For reasons which I have already sufficiently indicated I very much regret that your Lordships are not prepared to grant the prayer of the petition de plano. On the lowest view of her rights, however, the petitioner is in my judgment entitled to have the petition kept in Court in order that she may with the least possible delay and expense obtain legal protection against any further attempt on the part of the respondent to prevent her enjoying the fullest and most unfettered intercourse with her child, and in order that she may have every facility for satisfying the Court, if so advised, that she is able to make proper provision for its custody either by herself personally or by a deputy.
The Court continued the petition until 1st March 1921.
On 9th March 1921 there was produced in Court on behalf of the petitioner a deposit-receipt for £500 in her name. The petitioner had previously satisfied the Court that she was in right of a pension of £1 per week in respect of the death of her husband.
Counsel for the petitioner and for the respondents were further heard.
At advising—
It seems to me that the facts justify us, indeed require us, to grant the petition and order the delivery of the child to the petitioner.

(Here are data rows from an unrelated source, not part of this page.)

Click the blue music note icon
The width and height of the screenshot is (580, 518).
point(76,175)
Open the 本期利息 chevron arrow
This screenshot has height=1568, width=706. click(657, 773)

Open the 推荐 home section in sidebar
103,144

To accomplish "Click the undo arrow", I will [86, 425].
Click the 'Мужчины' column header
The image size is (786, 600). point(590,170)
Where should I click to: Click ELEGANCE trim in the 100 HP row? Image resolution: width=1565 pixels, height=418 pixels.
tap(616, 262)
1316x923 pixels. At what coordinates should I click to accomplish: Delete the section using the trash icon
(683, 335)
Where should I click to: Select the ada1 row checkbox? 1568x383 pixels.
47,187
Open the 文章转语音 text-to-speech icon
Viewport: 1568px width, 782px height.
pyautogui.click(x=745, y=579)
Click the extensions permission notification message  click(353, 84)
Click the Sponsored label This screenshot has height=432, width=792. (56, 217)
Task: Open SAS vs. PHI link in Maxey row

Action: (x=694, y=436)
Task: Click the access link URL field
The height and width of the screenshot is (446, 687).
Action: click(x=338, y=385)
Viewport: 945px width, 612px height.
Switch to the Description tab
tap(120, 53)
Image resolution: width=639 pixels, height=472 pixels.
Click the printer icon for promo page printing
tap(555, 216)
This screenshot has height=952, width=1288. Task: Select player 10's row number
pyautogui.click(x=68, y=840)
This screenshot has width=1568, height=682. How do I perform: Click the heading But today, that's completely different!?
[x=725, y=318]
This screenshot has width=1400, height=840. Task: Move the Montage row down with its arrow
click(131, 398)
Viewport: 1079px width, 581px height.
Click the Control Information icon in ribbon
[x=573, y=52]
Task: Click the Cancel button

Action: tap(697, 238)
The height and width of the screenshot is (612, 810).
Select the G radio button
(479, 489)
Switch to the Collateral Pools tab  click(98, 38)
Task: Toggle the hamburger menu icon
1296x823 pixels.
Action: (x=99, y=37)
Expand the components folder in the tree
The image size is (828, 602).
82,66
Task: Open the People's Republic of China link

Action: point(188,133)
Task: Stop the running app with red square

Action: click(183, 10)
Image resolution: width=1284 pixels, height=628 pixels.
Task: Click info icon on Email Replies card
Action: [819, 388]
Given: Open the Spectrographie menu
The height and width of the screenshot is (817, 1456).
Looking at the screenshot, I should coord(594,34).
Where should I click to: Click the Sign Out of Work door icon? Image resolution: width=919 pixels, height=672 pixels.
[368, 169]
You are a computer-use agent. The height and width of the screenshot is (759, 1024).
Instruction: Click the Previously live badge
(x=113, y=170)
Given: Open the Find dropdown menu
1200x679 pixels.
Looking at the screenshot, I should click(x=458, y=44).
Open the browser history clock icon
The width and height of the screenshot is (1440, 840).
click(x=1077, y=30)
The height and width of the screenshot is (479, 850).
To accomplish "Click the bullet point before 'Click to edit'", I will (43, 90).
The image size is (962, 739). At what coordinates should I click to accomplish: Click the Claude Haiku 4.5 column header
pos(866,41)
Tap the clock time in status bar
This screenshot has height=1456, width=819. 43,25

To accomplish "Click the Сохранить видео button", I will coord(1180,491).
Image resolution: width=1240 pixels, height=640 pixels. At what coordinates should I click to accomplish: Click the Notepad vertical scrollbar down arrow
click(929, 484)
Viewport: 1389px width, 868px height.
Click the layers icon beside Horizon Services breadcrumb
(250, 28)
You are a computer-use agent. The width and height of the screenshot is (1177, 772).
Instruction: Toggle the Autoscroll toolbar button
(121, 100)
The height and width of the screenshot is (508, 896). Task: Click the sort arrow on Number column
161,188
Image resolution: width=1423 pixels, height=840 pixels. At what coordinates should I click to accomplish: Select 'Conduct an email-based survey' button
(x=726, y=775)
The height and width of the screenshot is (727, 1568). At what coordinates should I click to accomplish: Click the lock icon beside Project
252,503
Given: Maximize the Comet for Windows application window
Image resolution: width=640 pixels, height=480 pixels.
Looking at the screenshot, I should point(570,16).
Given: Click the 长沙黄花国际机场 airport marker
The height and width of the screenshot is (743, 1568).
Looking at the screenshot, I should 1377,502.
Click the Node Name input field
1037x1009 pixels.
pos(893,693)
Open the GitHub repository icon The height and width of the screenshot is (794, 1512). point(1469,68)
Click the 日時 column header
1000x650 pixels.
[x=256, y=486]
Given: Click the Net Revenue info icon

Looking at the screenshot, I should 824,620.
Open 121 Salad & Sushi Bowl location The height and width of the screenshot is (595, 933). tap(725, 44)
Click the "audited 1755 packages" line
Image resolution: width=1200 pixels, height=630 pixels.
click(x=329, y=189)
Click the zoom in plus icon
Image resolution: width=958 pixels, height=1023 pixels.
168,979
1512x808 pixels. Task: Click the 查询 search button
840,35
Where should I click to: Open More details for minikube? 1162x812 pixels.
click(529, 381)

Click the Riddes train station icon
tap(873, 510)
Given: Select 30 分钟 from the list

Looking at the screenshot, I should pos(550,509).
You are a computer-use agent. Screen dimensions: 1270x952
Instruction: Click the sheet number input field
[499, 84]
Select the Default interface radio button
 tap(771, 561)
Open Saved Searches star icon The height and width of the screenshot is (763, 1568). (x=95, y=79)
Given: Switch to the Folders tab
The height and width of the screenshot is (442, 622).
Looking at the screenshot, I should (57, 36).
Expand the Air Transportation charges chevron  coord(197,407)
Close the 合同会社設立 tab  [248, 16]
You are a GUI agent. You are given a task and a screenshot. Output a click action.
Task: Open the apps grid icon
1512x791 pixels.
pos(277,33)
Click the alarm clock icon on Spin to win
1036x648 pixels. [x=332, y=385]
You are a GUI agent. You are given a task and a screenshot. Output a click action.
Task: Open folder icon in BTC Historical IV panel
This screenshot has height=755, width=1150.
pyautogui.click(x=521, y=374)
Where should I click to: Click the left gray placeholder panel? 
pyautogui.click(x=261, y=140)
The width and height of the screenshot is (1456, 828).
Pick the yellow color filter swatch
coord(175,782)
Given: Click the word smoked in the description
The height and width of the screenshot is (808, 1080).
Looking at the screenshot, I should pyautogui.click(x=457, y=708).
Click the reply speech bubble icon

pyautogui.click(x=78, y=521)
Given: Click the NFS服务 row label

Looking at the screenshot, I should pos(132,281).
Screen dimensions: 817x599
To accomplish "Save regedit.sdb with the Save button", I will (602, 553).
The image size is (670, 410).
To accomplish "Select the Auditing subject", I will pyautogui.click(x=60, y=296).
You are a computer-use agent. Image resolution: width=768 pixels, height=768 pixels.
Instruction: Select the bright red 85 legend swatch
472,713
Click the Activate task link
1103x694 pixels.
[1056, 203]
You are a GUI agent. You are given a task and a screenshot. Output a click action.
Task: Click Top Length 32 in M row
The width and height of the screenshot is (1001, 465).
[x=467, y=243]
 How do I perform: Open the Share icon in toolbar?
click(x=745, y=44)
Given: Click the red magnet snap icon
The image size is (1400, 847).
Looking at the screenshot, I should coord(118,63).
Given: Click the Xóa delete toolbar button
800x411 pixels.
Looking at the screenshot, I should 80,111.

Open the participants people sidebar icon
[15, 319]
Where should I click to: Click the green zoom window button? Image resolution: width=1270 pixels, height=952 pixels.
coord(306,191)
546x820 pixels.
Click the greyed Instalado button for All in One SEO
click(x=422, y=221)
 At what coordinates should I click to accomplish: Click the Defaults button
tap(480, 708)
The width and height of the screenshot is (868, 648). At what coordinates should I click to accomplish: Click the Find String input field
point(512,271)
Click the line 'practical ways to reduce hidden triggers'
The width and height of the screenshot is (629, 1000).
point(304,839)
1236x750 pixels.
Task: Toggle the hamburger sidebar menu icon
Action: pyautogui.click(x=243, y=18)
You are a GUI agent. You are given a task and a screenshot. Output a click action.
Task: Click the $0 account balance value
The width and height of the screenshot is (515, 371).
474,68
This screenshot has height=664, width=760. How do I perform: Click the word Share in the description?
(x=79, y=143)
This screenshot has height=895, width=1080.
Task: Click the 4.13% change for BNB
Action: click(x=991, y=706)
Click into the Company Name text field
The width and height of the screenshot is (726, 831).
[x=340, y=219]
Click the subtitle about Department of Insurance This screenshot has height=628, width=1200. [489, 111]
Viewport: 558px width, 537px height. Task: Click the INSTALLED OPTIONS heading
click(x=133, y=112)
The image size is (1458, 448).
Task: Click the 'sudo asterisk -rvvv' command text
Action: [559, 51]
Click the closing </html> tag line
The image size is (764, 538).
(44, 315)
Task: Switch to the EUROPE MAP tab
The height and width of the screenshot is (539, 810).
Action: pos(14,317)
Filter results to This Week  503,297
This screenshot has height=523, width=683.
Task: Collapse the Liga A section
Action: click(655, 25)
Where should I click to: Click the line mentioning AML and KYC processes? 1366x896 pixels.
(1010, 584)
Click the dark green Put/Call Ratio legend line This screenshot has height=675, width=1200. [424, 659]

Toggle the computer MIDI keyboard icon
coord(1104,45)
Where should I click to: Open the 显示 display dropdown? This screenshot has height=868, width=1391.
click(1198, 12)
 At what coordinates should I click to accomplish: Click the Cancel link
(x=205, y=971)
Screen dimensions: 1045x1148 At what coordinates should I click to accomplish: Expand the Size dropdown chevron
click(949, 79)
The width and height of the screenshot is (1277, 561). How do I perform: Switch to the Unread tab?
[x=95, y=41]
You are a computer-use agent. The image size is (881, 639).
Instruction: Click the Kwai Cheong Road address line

It was suggested for the respondent that we might still have to consider whether the proposals which the petitioner makes are not too indefinite to be accepted as a basis for disposing of the petition, and that we should ask the petitioner to state in greater detail the nature of her plans. If the means at her disposal had been less ample, that might have been necessary, but in view of her proved position I think that futher precautions of that kind are uncalled for. She is undoubtedly in a position to make effectual plans for herself and her son,
Page: 406↓
The Court granted the prayer of the petition.
Counsel for Petitioner— R. M. Mitchell. Agent— Thomas Crow, Solicitor.
Counsel for Respondents— Burnet. Agent— James Gray Reid, Solicitor.